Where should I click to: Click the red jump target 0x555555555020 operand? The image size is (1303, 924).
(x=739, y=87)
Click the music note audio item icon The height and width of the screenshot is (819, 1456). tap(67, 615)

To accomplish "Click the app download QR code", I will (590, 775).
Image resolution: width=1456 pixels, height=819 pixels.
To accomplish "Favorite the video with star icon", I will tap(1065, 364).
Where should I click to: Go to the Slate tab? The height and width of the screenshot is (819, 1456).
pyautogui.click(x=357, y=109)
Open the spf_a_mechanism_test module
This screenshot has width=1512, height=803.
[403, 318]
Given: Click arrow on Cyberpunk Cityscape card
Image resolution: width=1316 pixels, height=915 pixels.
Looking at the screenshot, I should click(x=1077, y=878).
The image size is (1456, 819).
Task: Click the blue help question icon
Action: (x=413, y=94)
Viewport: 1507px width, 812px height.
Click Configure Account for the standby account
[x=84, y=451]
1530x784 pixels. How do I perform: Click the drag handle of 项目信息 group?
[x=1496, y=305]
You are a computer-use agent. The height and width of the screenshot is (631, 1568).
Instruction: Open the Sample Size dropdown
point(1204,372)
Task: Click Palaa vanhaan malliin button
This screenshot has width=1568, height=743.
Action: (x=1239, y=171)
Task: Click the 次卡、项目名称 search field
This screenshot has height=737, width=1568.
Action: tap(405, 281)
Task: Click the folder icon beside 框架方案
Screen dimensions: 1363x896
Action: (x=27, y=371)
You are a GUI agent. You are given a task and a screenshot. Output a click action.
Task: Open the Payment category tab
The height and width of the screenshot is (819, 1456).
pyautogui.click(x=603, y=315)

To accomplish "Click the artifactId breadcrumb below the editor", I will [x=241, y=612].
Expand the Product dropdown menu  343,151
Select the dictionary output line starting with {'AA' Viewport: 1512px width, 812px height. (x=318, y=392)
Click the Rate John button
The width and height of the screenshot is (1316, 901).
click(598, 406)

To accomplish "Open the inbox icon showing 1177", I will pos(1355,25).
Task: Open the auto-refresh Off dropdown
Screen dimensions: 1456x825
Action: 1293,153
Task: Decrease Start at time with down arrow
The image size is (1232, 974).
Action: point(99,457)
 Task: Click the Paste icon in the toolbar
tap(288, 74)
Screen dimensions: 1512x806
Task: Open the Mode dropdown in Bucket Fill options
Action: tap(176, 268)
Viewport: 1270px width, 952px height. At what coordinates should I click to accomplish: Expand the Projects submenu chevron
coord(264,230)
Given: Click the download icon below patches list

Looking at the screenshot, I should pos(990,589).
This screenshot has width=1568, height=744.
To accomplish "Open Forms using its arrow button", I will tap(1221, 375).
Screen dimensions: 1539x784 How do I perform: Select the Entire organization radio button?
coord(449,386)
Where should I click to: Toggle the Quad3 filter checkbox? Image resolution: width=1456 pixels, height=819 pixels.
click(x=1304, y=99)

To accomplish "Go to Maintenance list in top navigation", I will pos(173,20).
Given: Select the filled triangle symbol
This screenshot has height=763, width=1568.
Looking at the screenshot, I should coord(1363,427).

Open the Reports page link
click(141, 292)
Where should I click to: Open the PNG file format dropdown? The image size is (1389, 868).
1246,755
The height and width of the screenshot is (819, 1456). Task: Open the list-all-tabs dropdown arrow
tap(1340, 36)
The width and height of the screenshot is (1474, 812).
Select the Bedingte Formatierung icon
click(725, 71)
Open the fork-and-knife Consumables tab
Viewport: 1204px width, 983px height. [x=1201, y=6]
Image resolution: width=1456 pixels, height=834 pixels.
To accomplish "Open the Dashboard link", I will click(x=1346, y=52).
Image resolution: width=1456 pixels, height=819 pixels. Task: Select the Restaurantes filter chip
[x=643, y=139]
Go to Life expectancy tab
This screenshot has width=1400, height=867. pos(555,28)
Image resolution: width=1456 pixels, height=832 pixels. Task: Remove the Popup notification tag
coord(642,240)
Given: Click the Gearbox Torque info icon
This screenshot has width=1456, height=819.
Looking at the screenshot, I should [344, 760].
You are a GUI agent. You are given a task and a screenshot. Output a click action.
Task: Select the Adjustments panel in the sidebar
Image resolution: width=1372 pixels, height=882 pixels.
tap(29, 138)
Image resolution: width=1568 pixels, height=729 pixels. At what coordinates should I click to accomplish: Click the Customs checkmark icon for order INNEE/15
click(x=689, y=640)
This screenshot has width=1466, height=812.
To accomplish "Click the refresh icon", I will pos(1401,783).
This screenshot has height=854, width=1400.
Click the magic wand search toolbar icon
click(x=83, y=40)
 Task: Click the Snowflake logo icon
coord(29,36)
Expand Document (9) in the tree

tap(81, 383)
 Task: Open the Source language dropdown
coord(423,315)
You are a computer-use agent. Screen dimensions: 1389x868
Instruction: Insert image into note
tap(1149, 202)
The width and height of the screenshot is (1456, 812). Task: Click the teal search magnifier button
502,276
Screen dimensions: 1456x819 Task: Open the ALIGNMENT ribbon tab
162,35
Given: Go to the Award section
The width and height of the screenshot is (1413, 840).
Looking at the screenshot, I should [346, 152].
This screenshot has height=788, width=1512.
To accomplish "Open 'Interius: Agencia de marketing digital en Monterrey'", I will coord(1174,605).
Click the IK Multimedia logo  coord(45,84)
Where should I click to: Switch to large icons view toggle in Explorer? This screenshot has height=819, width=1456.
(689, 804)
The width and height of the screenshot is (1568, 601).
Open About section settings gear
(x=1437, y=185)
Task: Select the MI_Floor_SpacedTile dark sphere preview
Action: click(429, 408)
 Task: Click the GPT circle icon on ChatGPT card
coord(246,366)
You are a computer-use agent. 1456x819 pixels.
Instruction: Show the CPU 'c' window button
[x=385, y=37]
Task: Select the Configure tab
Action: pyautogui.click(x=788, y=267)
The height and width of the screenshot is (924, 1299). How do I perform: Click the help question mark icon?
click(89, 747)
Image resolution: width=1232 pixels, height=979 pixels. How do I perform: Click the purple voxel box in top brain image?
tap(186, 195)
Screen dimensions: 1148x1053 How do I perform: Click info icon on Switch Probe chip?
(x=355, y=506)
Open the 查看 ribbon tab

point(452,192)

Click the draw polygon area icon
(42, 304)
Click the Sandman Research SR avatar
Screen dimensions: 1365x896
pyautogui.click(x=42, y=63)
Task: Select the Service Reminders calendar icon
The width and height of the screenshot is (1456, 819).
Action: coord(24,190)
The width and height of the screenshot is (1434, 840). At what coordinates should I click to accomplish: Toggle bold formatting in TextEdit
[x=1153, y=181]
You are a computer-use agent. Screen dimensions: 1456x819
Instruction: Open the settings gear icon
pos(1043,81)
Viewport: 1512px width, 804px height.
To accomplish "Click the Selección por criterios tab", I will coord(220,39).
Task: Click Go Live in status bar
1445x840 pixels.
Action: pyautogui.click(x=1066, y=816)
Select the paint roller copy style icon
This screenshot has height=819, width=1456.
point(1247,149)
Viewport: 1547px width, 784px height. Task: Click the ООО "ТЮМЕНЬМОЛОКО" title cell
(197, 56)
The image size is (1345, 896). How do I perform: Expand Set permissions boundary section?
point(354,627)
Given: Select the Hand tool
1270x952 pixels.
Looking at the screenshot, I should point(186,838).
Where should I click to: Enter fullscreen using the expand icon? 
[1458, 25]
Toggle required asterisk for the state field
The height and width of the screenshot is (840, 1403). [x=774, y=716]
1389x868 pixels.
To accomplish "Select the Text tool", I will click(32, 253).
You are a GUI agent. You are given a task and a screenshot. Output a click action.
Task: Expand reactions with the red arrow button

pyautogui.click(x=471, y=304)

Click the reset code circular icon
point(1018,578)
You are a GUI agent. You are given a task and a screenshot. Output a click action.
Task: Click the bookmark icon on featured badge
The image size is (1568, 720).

....................

Across all lines above, count those with the string "computer". Only the number is wanted.

▶ _ANSWER TO THIS PROBLEM_: 4